Per dag elf boeren minder
Nederland raakt in snel tempo zijn boeren kwijt. Op 1 april 2000 waren er nog 97 000 landbouwbedrijven in Nederland. Dat zijn er 13 000 minder dan vier jaar eerder. Alleen al tussen april 1999 en april 2000 zijn meer dan 4 000 boeren ermee gestopt.
Boerenbedrijven
In de afgelopen vijftien jaar zijn de gemengde bedrijven het sterkst in aantal achteruitgegaan. Ook het aantal intensieve veehouderijen (‘hokdierbedrijven’) verminderde flink. Bij de tuinbouwbedrijven was de afname naar verhouding minder groot. Het afgelopen jaar echter hebben – onder meer vanwege de slechte perspectieven in de fruitteelt – zo’n zeven van de honderd fruittelers hun boomgaarden van de hand gedaan.
Boerenbedrijven naar type
Slechte perspectieven in kleinschalige landbouw
Veel boeren besluiten te stoppen omdat ze onvoldoende inkomen uit hun bedrijf kunnen halen of omdat ze geen bedrijfsopvolger hebben. Ook stoppen veel boeren omdat ze niet kunnen uitbreiden en zich gedwongen voelen, in het buitenland verder te boeren. De hoge verkoopprijzen van landbouwgrond en de opkoopregeling van het ministerie van LNV bieden wellicht extra motieven om te stoppen.
Drie van de vier boeren die ermee ophouden, hebben een bedrijf dat veel kleiner is dan gemiddeld. In Flevoland, Friesland en Noord-Brabant zijn de bedrijven doorgaans vrij groot. Ook het aantal bedrijfsopvolgers is in deze provincies groter. Naar verhouding zijn de meeste blijvers onder de boeren dan ook in deze provincies te vinden. In Flevoland bijvoorbeeld is sinds 1985 één van de tien boeren gestopt.

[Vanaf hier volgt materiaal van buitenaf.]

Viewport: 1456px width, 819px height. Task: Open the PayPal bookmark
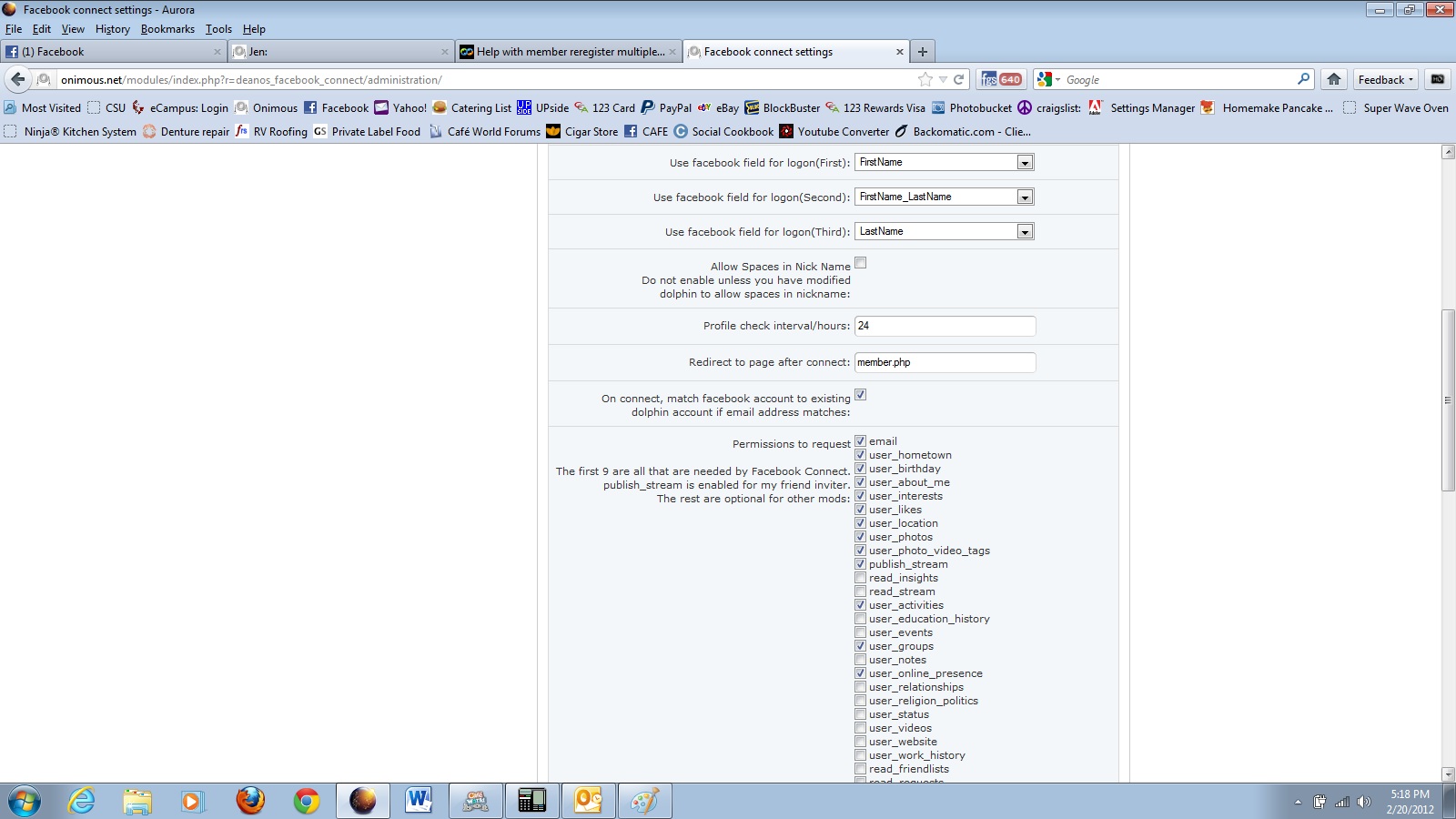tap(666, 107)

In provincies met meer kleinschalige landbouw gaat de afname van het aantal bedrijven sneller. Zo verloopt de teruggang van het aantal land- en tuinbouwbedrijven in Drenthe en Gelderland het snelst. Sinds 1985 zijn drie van de tien boerenbedrijven in deze provincies opgehouden te bestaan. Ook in Limburg, Zuid-Holland en Utrecht vermindert het aantal boeren sneller dan gemiddeld.